Robbin Whitten’s three daughters first met Shane in 1994, when he arrived for security guard duty at the American Embassy in Nairobi. They reunited with “Uncle Shane” in the fall of 2002, when he was working up his platoon at the Combined Arms Training Center at Twentynine Palms, California, where the Whittens had settled after Steve Whitten retired from the marines. At night, Robbin and Shane would often sit up late while Robbin sewed up the holes in Shane’s camouflage fatigues, talking about his need to settle down after the coming war and find a wife. But first, Shane always wanted to spend time with the Whitten children.
“There was a very real sense of priorities with Shane whenever he arrived at our house, no matter how tired he was after a week of training,” Robbin Whitten said. “Shane would basically say, okay, you guys are adults, we can talk later tonight. Let me spend time first with the kids. And he was great with them, even if they were just sitting around the pool. Here was this hugely accomplished and interesting grownup fellow who wanted to hear about their lives, encourage them, find out what they were studying and all about their history projects, what their problems were. Children just melted in his presence because he was so there for them.”
By then, Sam Childers had retired from the navy, and he and Cori had settled with the children in La Salle, Illinois. Sam found a promising job as a field engineer for a power supply company, and he and Cori bought a nice Victorian house and fixed it up. Life was good. In February 2003, just before Shane deployed for Kuwait and then the Iraq War, Sam’s company scheduled him for advanced training out in southern California.
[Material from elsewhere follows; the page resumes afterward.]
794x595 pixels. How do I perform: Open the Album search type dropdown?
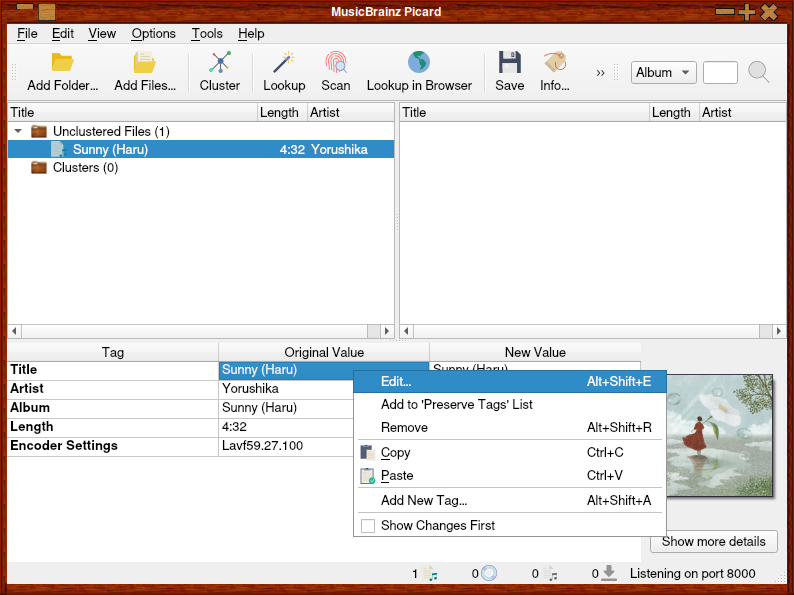pyautogui.click(x=664, y=72)
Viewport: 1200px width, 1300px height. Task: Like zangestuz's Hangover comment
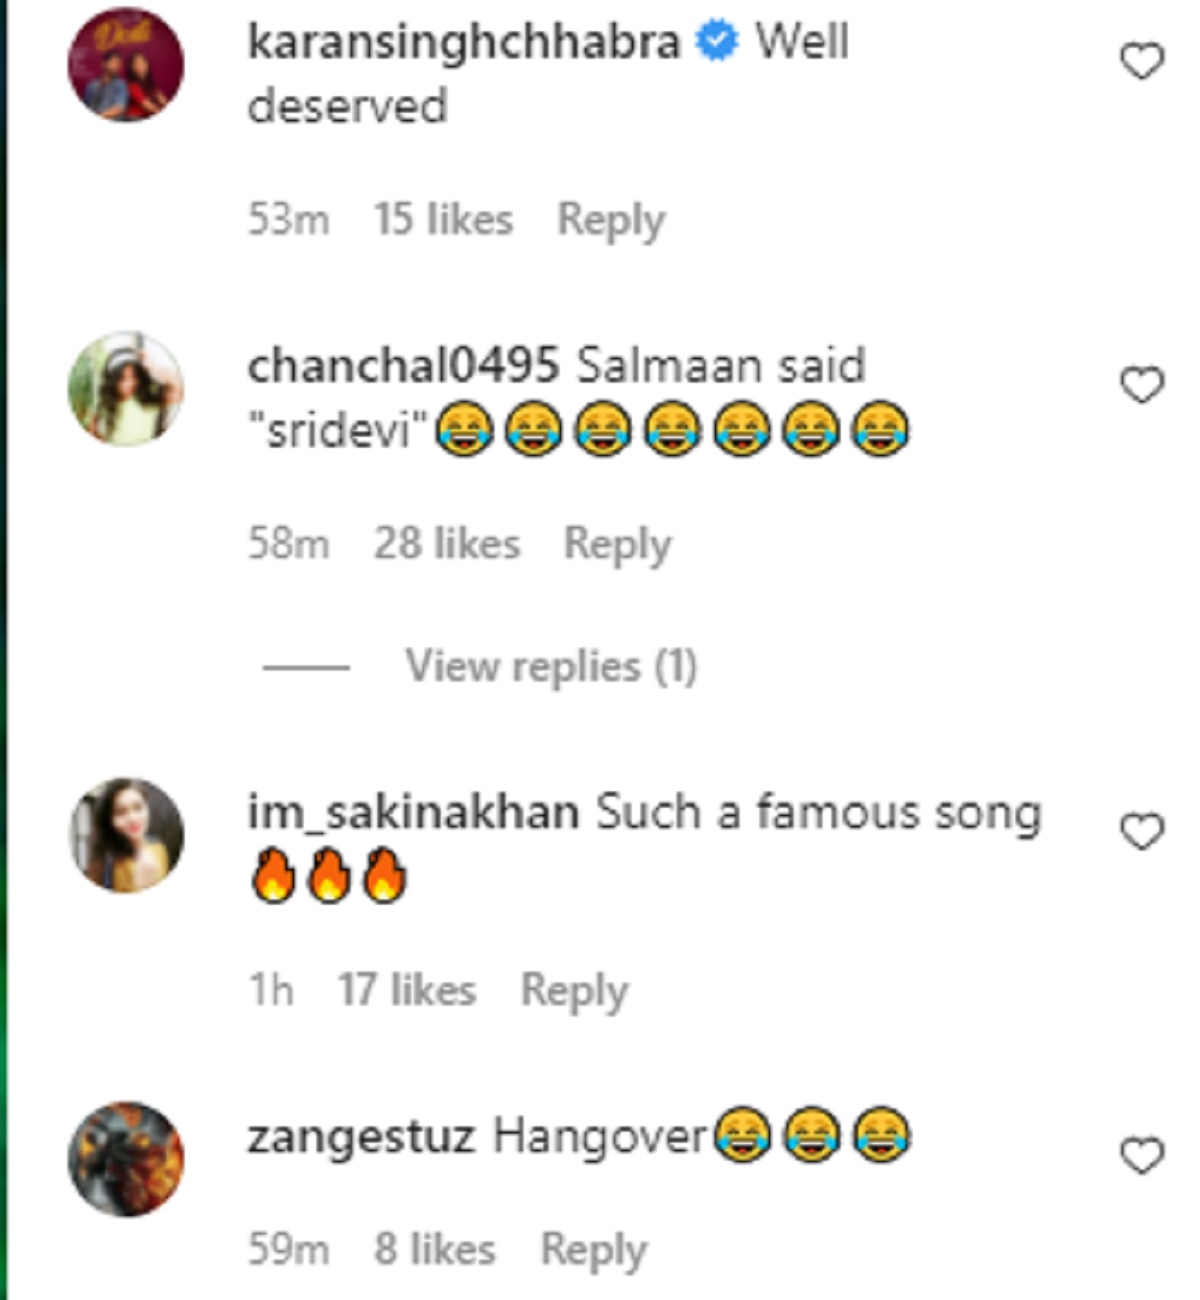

He was excited about it, not simply because he was traveling for his company, doing something that felt like progress in his job. He would also get a chance to visit with Shane. When Sam called out to California, Shane sounded excited about the possibility of getting together, but warned his brother that his unit was on deployment notice and that he could ship at any time. But they scheduled a day, an afternoon together, and they were both looking forward to it.
When Sam arrived on the west coast and attempted to call Shane from his hotel room, he learned from the Pendleton marines that Shane and his unit had departed by air for Kuwait just two hours before.
“I guess you could say that this was the relationshi
p, right there,” Sam said. “I was out in California on company business. Shane was shipping off to war. We had a date to meet. But we missed each other again. We didn’t connect.”
The distance between Billings and Captain Hutchison’s hometown on the Pacific coast just south of Los Angeles, Palos Verdes, is a long way over the mountains and rivers of the American West, nearly a thousand miles. But on Saturday night, when Shane Childers arrived at the United Airlines cargo bay at the Billings airport, Hutchison thought that his mind was playing tricks on him about that. The vast terrain between Montana and the far-off, sunny beaches of L.A. seemed inescapably joined.
That night was cold and clear in southern Montana, with the residual effects of the high pressure system from the night before turning the sky a hard black with purple auras on the Beartooths. When Hutchison and Morgan arrived at the airport cargo facility in their government Suburban, funeral director Laura Richardson was already there, her long, black hearse parked near a loading ramp.
Richardson was so self-evidently in charge, so competent at her work, that Hutchison realized that a different moment in his CACO mission had arrived. For now, he wasn’t in charge of the details, he wasn’t really in command, and only later would he realize that the absence of control made an immense difference for him that night. Instead of thinking and leading he was now freed merely to observe and to feel, which was fortunate, he thought. His emotional response to Shane coming home was so intense he wouldn’t have been much good for anything else.